The participants of capital market are mainly those who have a surplus of funds and those who have a deficit of funds. The persons having surplus money want to invest in capital market in hope of getting high returns on their investment. On the other hand, people with fund deficit try to get financing from the capital market by selling stocks and bonds. These two kinds of activities keep the capital market going.
Capital Market is characterized as the provider of long-term financing. The instruments used for this long-term financing are equity instruments, insurance instruments, derivative instruments and especially bonds.
Initial Public Offering
Companies can raise large amount of long term capital from capital market by issuing Initial Public Offering or IPO. A company gets “floated” in the stock market through an IPO. Whenever a company get financing through IPO, it has to lose some control over the company, proportional to the amount of shares that is sold to the investors. But the company interested in issuing IPO has to satisfy the entry standards to get a full listing in the stock market. Earlier these entry standards were quite stringent, but nowadays initiatives are taken by the stock markets to make the entry a bit easy for the new, technology based innovative companies. New stock markets are also created with simplified entry requirement for new innovative companies.

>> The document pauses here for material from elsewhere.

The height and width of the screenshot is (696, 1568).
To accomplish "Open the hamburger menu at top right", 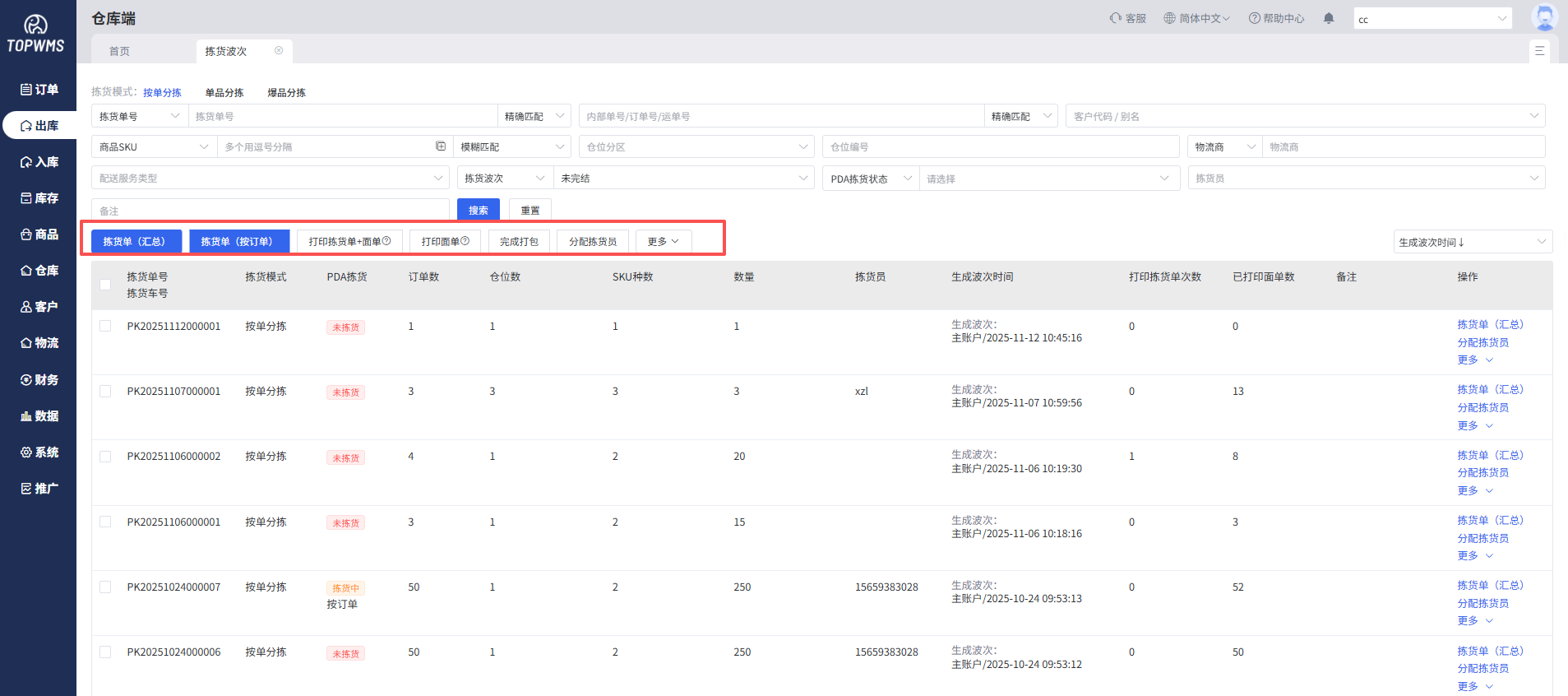I will [x=1539, y=51].
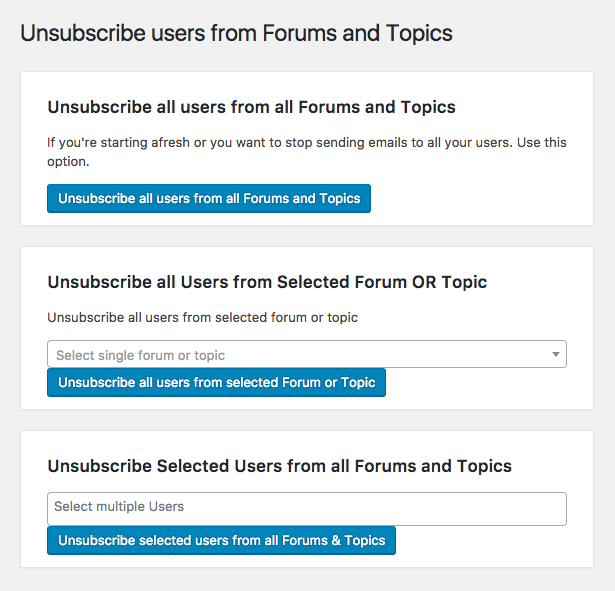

These new stock markets have all the characteristics of a public stock market and these provide the new companies their much required access to capital.
Venture Capital in the Capital Market
Venture capital is the fund that is raised through capital market by specialized agents. This Venture Capital is one of the main sources of funding for the new business companies. Venture capitalists buy bonds and shares issued by a new company. They are not interested in getting immediate dividends from the company in which they have invested. They want the companies to expand their scale which will in turn increase the value of their invested capital. So, the Venture Capitalists are generally interested in promoting new companies with high growth prospect.
Capital Market is now becoming more global and the competition among the institutions are rising in this era of “institutionalized” markets. A larger share of credit now flows through the channels of capital market. Financing through capital market involves a much easier process compared to financing through banks. Deregulation, growing competition, advanced technology and fluctuating interest rates has resulted in increased efficiency of capital markets. Capital Markets now has to offer more flexible ranges of financial instruments for borrowing and raising funds which help the borrowers and investors to manage risks associated with lending and investment, in a better way.